Task ▸
Answer these questions using the text on the FIS Alpine World Ski Championships below.
(a) In what year were the first world championships in alpine skiing held?
(b) Where were the 1950 championships held?
(c) In what year was the Super-G added to the championship program?

The FIS Alpine World Ski Championships are organized by the International Ski Federation (FIS).

History
The first world championships in alpine skiing were held in 1931. During the 1930s, the event was held annually in Europe, until interrupted by the outbreak of World War II, preventing a 1940 event.  An event was held in 1941, but included competitors only from nations from the Axis powers or nations not at war with them. The results were later cancelled by the FIS in 1946 because of the limited number of participants, so they are not considered official.

Following the war, the championships were connected with the Olympics for several decades. From 1948 through 1982, the competition was held in even-numbered years, with the Winter Olympics acting as the World Championships through 1980, and a separate competition held in even-numbered non-Olympic years. The 1950 championships in the United States at Aspen were the first held outside of Europe and the first official championships separate of the Olympics since 1939.

The combined event was dropped after 1948 with the addition of the giant slalom in 1950, but returned in 1954 as a "paper" race which used the results of the three events: downhill, giant slalom, and slalom. During Olympic years from 1956 through 1980, FIS World Championship medals were awarded in the combined, but not Olympic medals. The combined returned as a separately run event in 1982 with its own downhill and two-run slalom, and the Super-G was added to the program in 1987. (Both were also added to the Olympics in 1988.)

Recorded data ▸
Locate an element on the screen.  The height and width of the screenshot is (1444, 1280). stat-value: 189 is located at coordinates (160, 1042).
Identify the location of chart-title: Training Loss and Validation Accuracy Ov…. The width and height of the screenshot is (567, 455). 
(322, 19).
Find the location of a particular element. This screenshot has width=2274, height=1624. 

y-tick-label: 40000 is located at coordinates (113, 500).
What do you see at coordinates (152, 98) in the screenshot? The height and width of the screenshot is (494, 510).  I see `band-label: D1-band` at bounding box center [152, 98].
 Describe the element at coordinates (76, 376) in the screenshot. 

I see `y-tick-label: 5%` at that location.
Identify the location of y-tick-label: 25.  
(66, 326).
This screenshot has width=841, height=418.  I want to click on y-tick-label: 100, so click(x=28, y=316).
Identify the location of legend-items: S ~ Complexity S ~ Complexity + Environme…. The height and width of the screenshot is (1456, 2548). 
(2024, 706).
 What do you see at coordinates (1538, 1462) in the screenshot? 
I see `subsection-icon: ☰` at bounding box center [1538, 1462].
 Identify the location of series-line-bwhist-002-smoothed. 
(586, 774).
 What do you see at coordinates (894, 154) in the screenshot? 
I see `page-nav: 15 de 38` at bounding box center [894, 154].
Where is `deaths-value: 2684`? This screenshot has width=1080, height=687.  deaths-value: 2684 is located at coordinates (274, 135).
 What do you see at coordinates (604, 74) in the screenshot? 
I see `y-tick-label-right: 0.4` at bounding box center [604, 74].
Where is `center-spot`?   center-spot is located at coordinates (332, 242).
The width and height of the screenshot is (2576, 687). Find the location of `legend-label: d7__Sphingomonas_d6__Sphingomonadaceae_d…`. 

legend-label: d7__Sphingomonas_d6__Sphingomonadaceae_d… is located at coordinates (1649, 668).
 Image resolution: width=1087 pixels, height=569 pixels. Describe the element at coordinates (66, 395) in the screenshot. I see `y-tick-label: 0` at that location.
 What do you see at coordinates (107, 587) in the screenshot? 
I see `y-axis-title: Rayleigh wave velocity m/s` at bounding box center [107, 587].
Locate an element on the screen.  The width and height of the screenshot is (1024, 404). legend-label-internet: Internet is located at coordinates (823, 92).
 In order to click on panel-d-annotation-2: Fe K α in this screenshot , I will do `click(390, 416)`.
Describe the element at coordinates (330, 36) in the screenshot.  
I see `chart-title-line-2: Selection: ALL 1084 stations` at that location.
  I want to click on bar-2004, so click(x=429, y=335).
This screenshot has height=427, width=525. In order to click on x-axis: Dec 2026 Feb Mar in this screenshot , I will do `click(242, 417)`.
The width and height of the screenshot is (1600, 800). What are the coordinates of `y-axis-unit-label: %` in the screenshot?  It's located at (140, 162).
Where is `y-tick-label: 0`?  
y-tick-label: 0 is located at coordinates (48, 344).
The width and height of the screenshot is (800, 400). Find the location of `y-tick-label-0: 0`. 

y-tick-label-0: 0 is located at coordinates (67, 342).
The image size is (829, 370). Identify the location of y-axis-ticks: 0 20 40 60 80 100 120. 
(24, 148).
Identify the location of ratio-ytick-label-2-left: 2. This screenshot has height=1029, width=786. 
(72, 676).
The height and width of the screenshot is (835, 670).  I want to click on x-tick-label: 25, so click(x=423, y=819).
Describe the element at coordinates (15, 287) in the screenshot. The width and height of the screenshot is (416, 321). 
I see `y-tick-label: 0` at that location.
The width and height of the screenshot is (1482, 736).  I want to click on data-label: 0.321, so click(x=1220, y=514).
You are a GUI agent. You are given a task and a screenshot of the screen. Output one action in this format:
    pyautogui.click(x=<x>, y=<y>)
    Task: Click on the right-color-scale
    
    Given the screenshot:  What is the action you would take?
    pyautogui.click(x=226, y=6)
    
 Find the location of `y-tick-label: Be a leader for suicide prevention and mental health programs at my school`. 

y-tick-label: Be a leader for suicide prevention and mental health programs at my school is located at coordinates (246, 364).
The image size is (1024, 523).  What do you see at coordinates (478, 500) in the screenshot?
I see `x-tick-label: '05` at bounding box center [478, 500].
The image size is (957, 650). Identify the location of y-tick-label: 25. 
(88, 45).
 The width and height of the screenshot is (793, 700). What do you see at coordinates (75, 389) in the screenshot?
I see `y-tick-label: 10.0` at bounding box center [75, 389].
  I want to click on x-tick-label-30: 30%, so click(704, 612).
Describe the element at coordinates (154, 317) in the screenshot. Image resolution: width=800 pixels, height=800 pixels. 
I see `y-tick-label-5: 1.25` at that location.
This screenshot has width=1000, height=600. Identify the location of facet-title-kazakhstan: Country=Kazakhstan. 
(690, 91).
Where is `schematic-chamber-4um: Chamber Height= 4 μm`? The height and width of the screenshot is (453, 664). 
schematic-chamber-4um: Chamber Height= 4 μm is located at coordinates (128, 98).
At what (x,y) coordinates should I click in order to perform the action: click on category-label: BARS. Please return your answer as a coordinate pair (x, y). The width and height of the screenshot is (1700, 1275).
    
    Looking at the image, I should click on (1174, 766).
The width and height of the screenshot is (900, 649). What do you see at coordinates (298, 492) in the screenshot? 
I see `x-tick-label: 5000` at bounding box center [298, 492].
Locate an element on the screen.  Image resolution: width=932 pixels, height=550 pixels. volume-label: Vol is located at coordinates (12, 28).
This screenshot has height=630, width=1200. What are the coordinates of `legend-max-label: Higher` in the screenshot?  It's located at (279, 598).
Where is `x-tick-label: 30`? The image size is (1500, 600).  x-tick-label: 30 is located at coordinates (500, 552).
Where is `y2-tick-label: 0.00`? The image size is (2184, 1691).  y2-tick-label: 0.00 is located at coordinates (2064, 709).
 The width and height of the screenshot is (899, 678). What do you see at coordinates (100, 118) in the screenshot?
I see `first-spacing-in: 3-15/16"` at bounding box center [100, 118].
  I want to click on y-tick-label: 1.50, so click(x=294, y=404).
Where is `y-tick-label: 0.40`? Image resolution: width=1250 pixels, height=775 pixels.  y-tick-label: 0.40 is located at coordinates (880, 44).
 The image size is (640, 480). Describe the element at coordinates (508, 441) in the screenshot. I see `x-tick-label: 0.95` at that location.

Exercise answer ▸
(a) 1931
(b) Aspen, in the United States
(c) 1987